— Short task —
Starting at the line that has "The height and width of the screenshot is (864, 1904)." and going through the end of the material, write every line out again, including both ends, and shift each coordinate up by 53 while keeping everything else the same.
......
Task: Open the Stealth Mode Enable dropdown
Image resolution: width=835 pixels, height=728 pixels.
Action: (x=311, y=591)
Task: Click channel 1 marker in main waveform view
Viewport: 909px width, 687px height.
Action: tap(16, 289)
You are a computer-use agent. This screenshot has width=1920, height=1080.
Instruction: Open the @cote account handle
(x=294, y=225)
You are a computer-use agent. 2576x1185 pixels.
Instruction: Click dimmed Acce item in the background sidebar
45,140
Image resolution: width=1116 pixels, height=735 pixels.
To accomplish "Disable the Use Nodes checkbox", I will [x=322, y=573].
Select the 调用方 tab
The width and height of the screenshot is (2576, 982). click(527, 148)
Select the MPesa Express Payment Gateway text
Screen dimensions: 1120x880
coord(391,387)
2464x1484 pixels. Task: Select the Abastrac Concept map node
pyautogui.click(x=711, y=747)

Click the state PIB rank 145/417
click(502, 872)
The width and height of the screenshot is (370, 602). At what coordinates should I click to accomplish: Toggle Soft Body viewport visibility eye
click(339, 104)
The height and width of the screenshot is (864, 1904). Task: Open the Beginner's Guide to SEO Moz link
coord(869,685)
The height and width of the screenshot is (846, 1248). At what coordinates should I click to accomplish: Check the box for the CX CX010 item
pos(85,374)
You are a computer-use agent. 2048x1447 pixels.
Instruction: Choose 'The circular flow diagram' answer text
......
— Answer to this problem —
The height and width of the screenshot is (864, 1904). Task: Open the Beginner's Guide to SEO Moz link
coord(922,738)
The height and width of the screenshot is (846, 1248). At what coordinates should I click to accomplish: Check the box for the CX CX010 item
pos(138,427)
You are a computer-use agent. 2048x1447 pixels.
Instruction: Choose 'The circular flow diagram' answer text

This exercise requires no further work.